> [EXERCISE INPUTS]:
------------------------------------------------------------------------

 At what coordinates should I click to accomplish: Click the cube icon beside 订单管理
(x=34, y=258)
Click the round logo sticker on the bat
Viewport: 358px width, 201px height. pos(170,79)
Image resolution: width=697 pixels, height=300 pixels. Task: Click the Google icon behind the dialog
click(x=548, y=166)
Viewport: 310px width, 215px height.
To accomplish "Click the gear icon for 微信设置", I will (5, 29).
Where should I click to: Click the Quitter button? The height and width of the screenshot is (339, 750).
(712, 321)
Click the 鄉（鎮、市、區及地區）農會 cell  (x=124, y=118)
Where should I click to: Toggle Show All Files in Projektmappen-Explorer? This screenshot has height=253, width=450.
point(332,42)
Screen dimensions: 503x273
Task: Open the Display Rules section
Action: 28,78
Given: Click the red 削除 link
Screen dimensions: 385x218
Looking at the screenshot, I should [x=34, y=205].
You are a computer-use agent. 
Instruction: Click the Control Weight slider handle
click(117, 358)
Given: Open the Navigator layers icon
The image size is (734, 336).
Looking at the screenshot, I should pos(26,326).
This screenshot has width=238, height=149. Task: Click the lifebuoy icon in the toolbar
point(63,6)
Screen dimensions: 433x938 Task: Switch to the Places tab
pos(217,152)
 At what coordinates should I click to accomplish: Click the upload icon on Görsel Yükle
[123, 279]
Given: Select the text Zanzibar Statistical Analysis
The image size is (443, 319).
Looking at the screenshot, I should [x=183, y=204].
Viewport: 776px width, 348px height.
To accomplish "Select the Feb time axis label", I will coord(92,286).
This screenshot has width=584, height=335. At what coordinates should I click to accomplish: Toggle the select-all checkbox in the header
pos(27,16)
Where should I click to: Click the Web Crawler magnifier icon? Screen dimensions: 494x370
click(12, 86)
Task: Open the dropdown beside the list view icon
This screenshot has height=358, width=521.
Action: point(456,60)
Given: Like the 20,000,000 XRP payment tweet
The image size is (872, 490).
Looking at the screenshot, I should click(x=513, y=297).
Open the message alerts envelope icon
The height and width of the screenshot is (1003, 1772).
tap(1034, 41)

------------------------------------------------------------------------

> [DIRECTIONS FOR THIS TASK]: Only one stretch of the entries above is wanted: the lines from the one containing "The image size is (443, 319)." through the one containing "Task: Open the dropdown". Please reproduce it exactly.

> [TASK RESULT]:
The image size is (443, 319).
Looking at the screenshot, I should [x=183, y=204].
Viewport: 776px width, 348px height.
To accomplish "Select the Feb time axis label", I will coord(92,286).
This screenshot has width=584, height=335. At what coordinates should I click to accomplish: Toggle the select-all checkbox in the header
pos(27,16)
Where should I click to: Click the Web Crawler magnifier icon? Screen dimensions: 494x370
click(12, 86)
Task: Open the dropdown beside the list view icon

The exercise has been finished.